> _Problem to solve_
Leave every entry as it is and write the data out in full.

> _Records_

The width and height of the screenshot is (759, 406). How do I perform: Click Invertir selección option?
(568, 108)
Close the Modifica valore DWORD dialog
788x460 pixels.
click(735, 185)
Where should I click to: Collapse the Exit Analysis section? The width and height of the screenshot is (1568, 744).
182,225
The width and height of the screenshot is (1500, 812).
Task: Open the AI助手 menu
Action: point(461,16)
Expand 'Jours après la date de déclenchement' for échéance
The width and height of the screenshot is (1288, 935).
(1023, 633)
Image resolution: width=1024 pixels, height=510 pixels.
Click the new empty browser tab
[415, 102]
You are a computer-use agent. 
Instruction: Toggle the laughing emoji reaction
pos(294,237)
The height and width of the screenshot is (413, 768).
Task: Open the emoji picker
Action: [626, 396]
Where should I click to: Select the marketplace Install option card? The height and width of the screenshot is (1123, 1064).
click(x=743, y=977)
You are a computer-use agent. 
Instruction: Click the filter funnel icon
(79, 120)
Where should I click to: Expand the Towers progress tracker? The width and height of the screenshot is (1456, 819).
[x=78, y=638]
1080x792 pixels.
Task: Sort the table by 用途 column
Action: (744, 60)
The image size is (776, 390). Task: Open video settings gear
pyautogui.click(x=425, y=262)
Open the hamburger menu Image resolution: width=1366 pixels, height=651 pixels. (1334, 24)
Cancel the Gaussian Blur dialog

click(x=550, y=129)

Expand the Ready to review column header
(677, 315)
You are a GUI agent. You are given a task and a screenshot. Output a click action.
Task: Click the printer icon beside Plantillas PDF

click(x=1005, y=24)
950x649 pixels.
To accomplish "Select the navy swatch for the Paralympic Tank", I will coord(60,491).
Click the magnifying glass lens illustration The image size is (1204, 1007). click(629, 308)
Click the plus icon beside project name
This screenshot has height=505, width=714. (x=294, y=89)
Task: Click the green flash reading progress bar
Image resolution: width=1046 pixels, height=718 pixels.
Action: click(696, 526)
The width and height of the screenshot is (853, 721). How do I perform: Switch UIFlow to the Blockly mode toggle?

> _Exercise response_
The width and height of the screenshot is (759, 406). How do I perform: Click Invertir selección option?
(568, 108)
Close the Modifica valore DWORD dialog
788x460 pixels.
click(735, 185)
Where should I click to: Collapse the Exit Analysis section? The width and height of the screenshot is (1568, 744).
182,225
The width and height of the screenshot is (1500, 812).
Task: Open the AI助手 menu
Action: point(461,16)
Expand 'Jours après la date de déclenchement' for échéance
The width and height of the screenshot is (1288, 935).
(1023, 633)
Image resolution: width=1024 pixels, height=510 pixels.
Click the new empty browser tab
[415, 102]
You are a computer-use agent. 
Instruction: Toggle the laughing emoji reaction
pos(294,237)
The height and width of the screenshot is (413, 768).
Task: Open the emoji picker
Action: [626, 396]
Where should I click to: Select the marketplace Install option card? The height and width of the screenshot is (1123, 1064).
click(x=743, y=977)
You are a computer-use agent. 
Instruction: Click the filter funnel icon
(79, 120)
Where should I click to: Expand the Towers progress tracker? The width and height of the screenshot is (1456, 819).
[x=78, y=638]
1080x792 pixels.
Task: Sort the table by 用途 column
Action: (744, 60)
The image size is (776, 390). Task: Open video settings gear
pyautogui.click(x=425, y=262)
Open the hamburger menu Image resolution: width=1366 pixels, height=651 pixels. (1334, 24)
Cancel the Gaussian Blur dialog

click(x=550, y=129)

Expand the Ready to review column header
(677, 315)
You are a GUI agent. You are given a task and a screenshot. Output a click action.
Task: Click the printer icon beside Plantillas PDF

click(x=1005, y=24)
950x649 pixels.
To accomplish "Select the navy swatch for the Paralympic Tank", I will coord(60,491).
Click the magnifying glass lens illustration The image size is (1204, 1007). click(629, 308)
Click the plus icon beside project name
This screenshot has height=505, width=714. (x=294, y=89)
Task: Click the green flash reading progress bar
Image resolution: width=1046 pixels, height=718 pixels.
Action: click(696, 526)
The width and height of the screenshot is (853, 721). How do I perform: Switch UIFlow to the Blockly mode toggle?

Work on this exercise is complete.